** Opening Available records block **

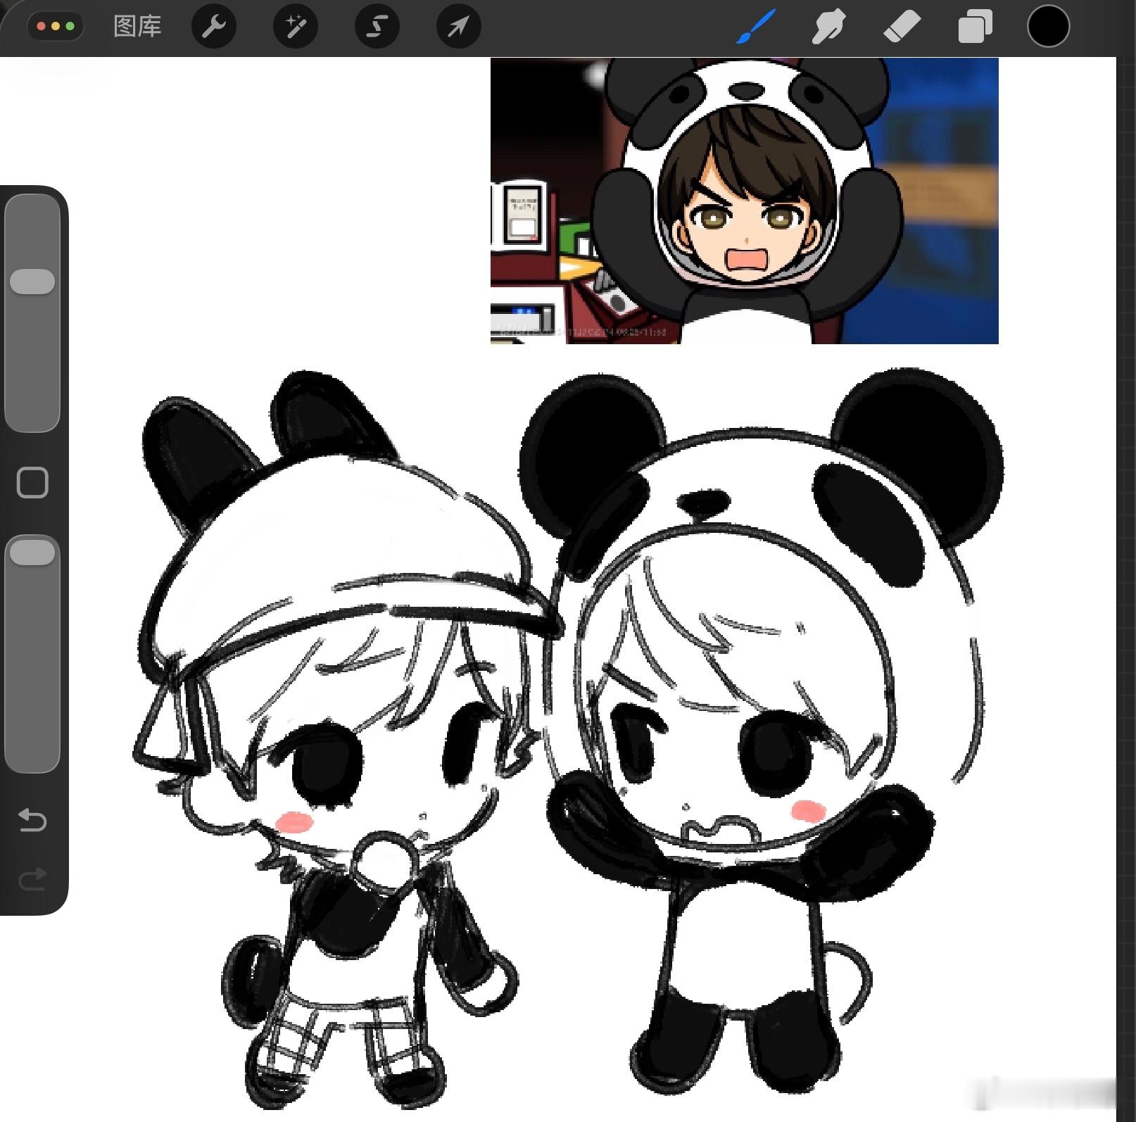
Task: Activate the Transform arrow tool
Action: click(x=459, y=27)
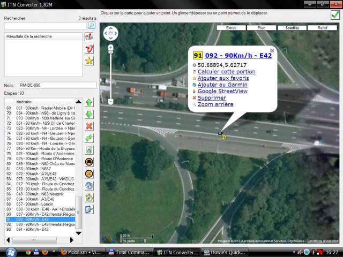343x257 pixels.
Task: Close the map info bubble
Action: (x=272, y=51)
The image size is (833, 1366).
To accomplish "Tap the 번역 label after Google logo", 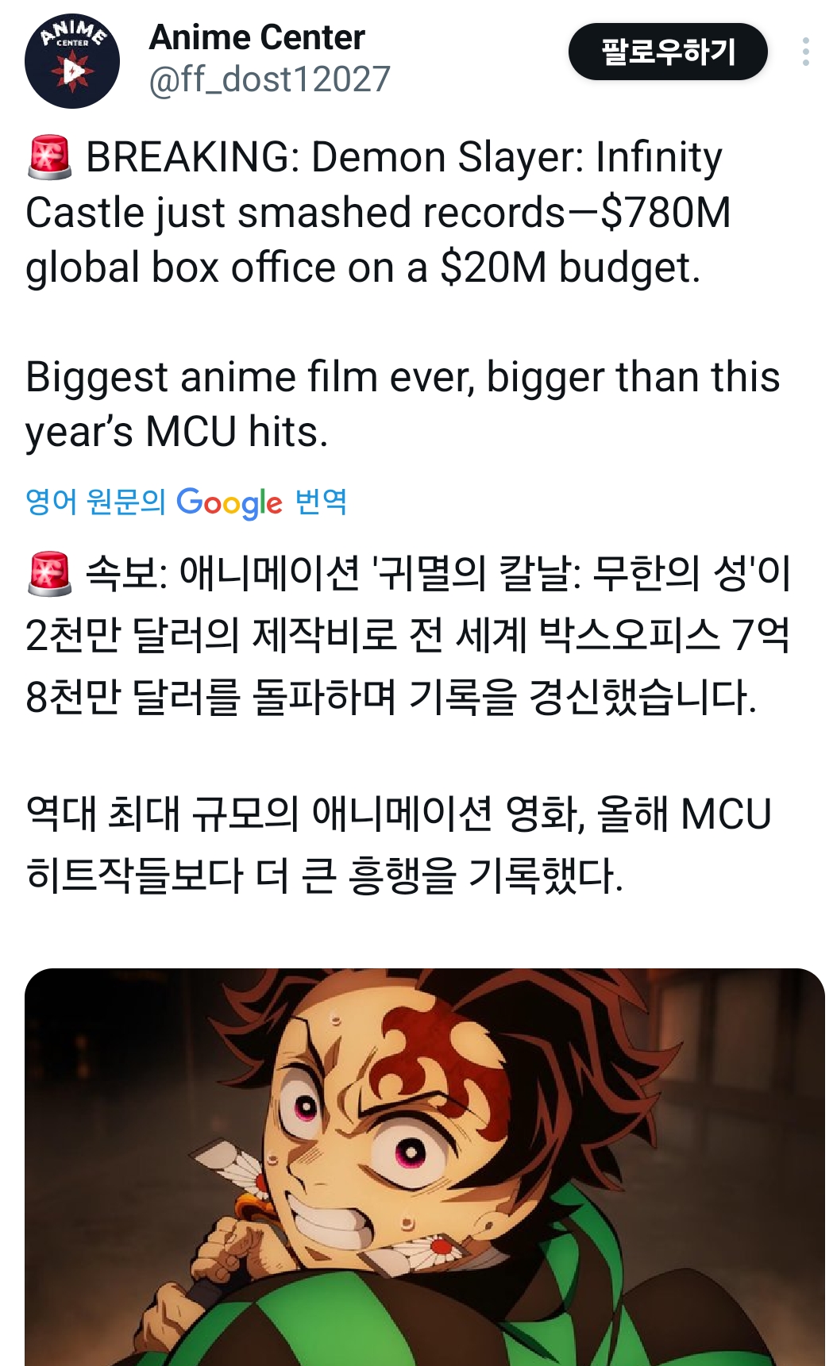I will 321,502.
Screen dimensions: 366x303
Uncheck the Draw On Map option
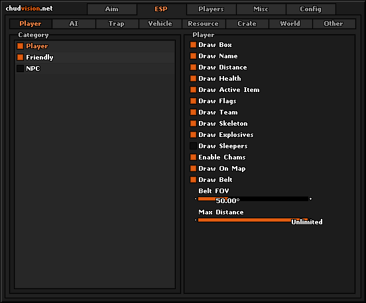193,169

** Closing Available records block **

**Assignment**
Locate the line containing "Screen dimensions: 366x303" in the records above, then output it and every line after it through the last, excluding pictures.

**Task output**
Screen dimensions: 366x303
Uncheck the Draw On Map option
193,169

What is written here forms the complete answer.